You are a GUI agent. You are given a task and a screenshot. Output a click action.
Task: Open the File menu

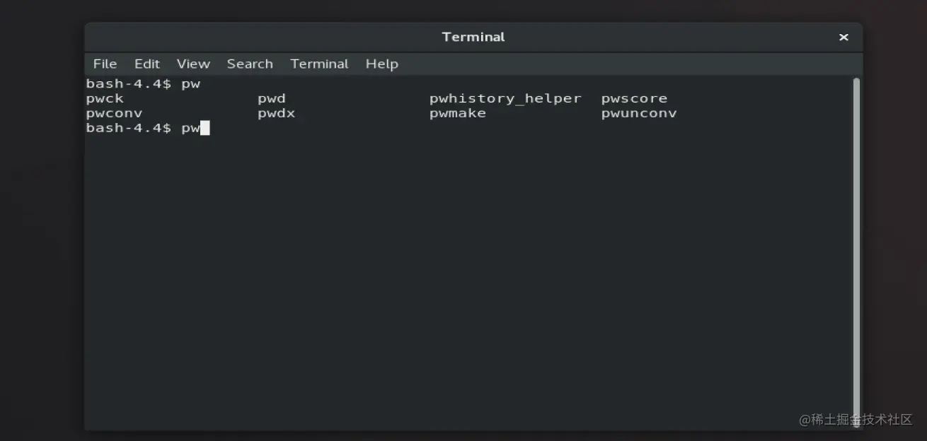[105, 64]
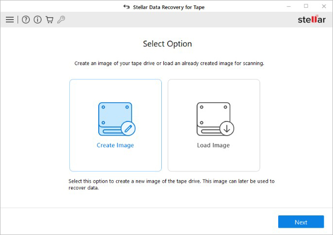Viewport: 333px width, 235px height.
Task: Click the Stellar Data Recovery for Tape title
Action: tap(170, 7)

▶ [What you are asked to do]: Transcribe all of the entries word for word, but skip any pictures they contain.

▶ [Exercise response]:
You are a GUI agent. You are given a task and a screenshot. Output a click action.
Task: Open the File menu

[105, 64]
Viewport: 333px width, 235px height.
Task: Click the Stellar Data Recovery for Tape title
Action: tap(170, 7)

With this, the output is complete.